- Exercise objective
For each line below that includes the string "Dion", show the whole line.

◆ ◆ ◆ ◆ ◆

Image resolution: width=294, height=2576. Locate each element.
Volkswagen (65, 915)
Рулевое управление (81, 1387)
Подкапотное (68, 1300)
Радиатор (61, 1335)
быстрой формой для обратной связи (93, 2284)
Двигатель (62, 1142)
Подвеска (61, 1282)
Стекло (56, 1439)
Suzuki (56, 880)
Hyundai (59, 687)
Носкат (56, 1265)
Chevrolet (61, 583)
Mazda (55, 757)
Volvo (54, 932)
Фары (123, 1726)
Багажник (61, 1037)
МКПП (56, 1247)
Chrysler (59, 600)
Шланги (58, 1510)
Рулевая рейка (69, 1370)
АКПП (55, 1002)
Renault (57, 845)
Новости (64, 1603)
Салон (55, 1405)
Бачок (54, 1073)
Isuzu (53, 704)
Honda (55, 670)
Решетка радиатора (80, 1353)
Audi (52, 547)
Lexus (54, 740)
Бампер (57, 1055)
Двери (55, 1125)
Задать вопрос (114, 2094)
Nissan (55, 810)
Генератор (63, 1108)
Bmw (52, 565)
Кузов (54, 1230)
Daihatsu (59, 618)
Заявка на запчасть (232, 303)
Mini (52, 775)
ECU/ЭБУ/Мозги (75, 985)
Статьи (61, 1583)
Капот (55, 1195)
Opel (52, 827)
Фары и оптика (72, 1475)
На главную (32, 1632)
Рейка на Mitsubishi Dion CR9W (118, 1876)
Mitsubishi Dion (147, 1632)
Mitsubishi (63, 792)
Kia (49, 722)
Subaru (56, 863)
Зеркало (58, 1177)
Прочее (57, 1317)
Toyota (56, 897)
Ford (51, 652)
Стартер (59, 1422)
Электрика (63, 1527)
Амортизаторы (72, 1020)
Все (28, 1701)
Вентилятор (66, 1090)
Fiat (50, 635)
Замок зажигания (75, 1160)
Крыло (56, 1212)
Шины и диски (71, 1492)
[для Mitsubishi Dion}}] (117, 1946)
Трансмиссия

◆ ◆ ◆ ◆ ◆

- Solution to the problem
Рейка на Mitsubishi Dion CR9W (118, 1876)
Mitsubishi Dion (147, 1632)
[для Mitsubishi Dion}}] (117, 1946)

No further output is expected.